Emory Report

September 28, 1998

 Volume 51, No. 6

First Person:

Young people use words, not weapons, to talk differences

Four years ago an Atlanta boy--let's call him Jimmy--was on the verge of going wrong, perhaps for a lifetime.

The product of a broken home, living with a guardian, Jimmy was lured into gang membership in middle school. Fortunately, a teacher recognized Jimmy's potential and offered him an alternative to gang membership, violence, prison or worse.

The teacher helped Jimmy get a scholarship for a summer program in debate training. That's right, debate training. It wasn't long before Jimmy began to find an identity apart from gang life. Instead of gang exploits, Jimmy found satisfaction in his trophies. In the meantime, his status in his inner-city community rose as he defeated opponents from Westminster School and Pace Academy.

Jimmy has been so successful that he was recruited by seven colleges in Illinois, Kentucky, Georgia, Alabama and New York. This fall he will enter the University of Alabama on a four-year scholarship for debate. He is poised to follow a life path that is dramatically different from the one he seemed destined to travel before high school.

While Jimmy's example is especially dramatic, there are many other success stories from the Urban Debate League, a partnership developed over the past 10 years by the Atlanta and Decatur public schools and the Barkley Forum.

Educators have long been convinced that debate training provides the critical thinking, research and public speaking skills needed for success. Many studies suggest that prominent figures in government, business and law credit tournament debating experience as the major factor in developing leadership skills.

Just as important at a time of increasing public concern about youth violence, debate training also provides kids with the tools to express their anger and frustration constructively. The UDL concept replaces physical aggression with verbal mastery: If children can command attention with powerful words, they do not have to resort to physical force to grab that attention.

The UDL has been so successful that the philanthropist George Soros' Open Society Institute has given a three-year, $600,000 grant to develop and mentor leagues, based on the Atlanta model, in New York, Detroit, Chicago, St. Louis, Kansas City, Tuscaloosa, Ala., and Tallahassee, Fla.

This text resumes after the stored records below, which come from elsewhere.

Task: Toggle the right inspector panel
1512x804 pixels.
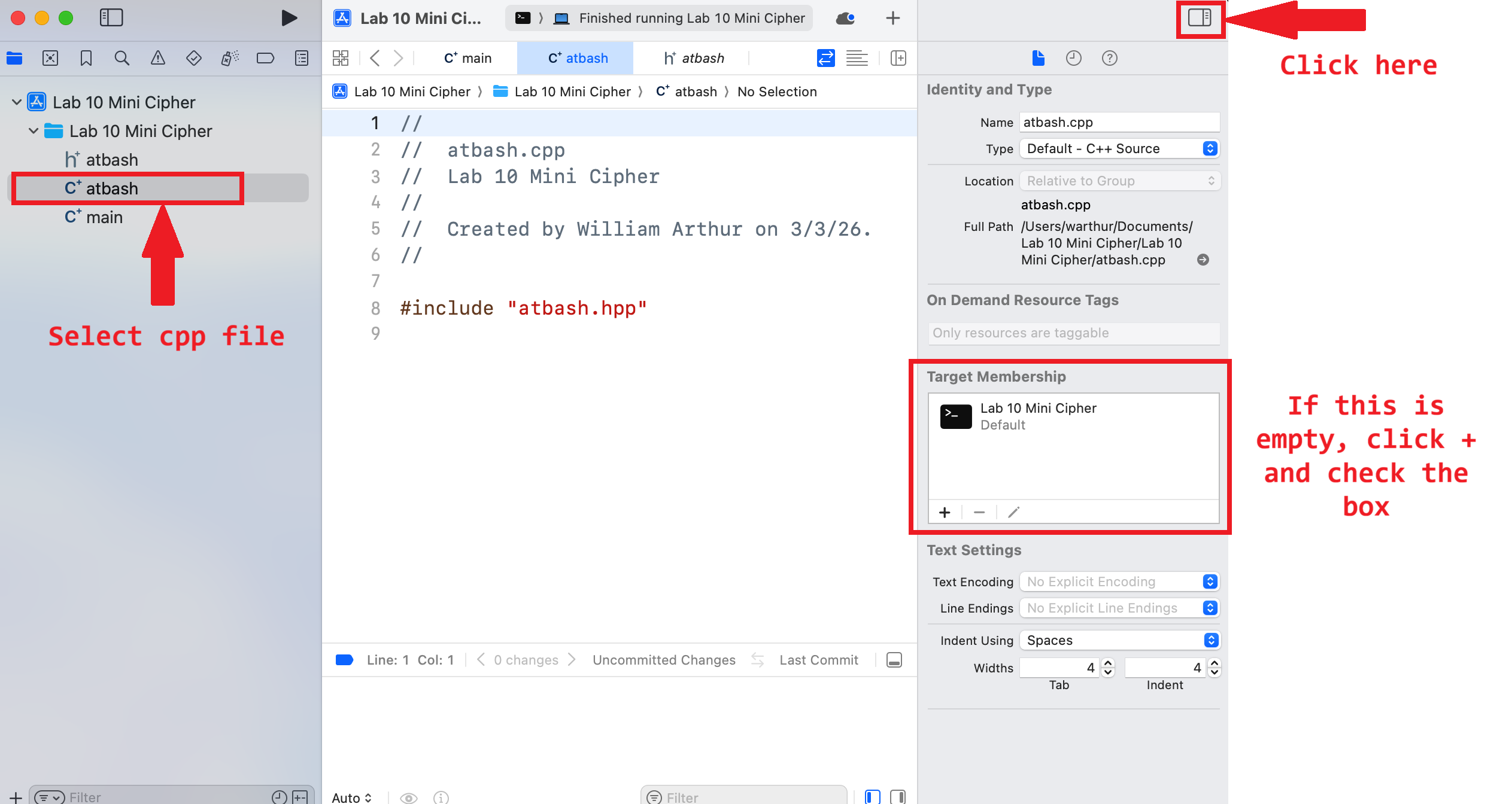Action: [x=1200, y=18]
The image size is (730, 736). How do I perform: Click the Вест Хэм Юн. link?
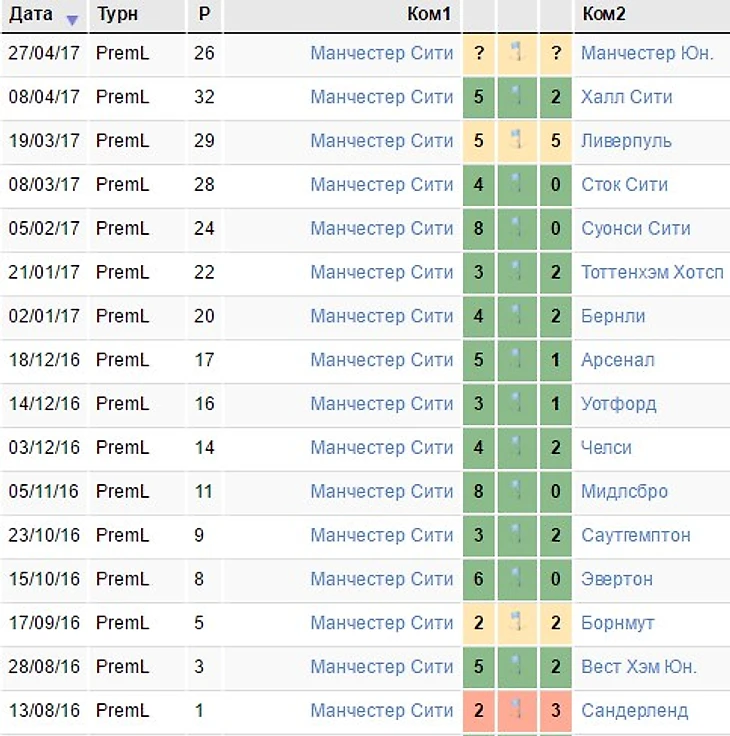[639, 667]
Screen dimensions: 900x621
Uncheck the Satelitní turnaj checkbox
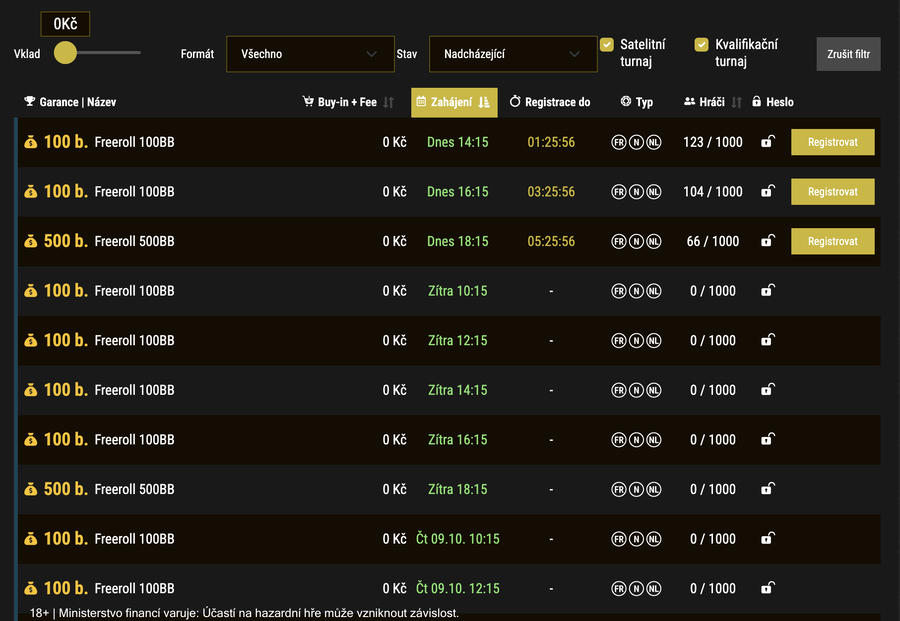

Several months ago more than 500 students and teachers from 30 states attended the residential session of the Emory National Debate Institute--200 of them from inner-city schools in Atlanta, Detroit, New York and Tuscaloosa. They spent two weeks researching the upcoming season's resolution: "that the United States should substantially change its foreign policy toward Russia."

They did more than just argue at the institute tournament. A group of 20 students wrote a petition calling for the United States to work harder at limiting nuclear proliferation. More than 300 students signed the petition, which was sent to various government leaders. These students now understand that debate has the power to effect change; that information is power.

Traditionally, debate has tended to be a pastime for wealthy, white male students, in part because of the travel costs and the gross discrepancy in research resources among public schools. It is expensive to attend the necessary training institutes, to travel across the state for tournaments and to have access to computer resources for research. Information is free, but in terms of equality of resources in inner-city schools, we live in two different countries.

Although the Open Society grant provides scholarships for hundreds of students to attend the Emory National Debate Institute, demand still far outstrips available resources. Debate programs also need more funding for research tools and staff help.

Debate programs work. We should demand that all children, regardless of their economic circumstances, have access to debate training. We should demand that all public schools offer adequate learning and research resources. Considering the unrecoverable results of violence and apathy, the investment is profoundly justified.

Melissa Maxcy Wade is director of forensics at the Barkley Forum. This article first appeared in The Atlanta Journal/Constitu-tion.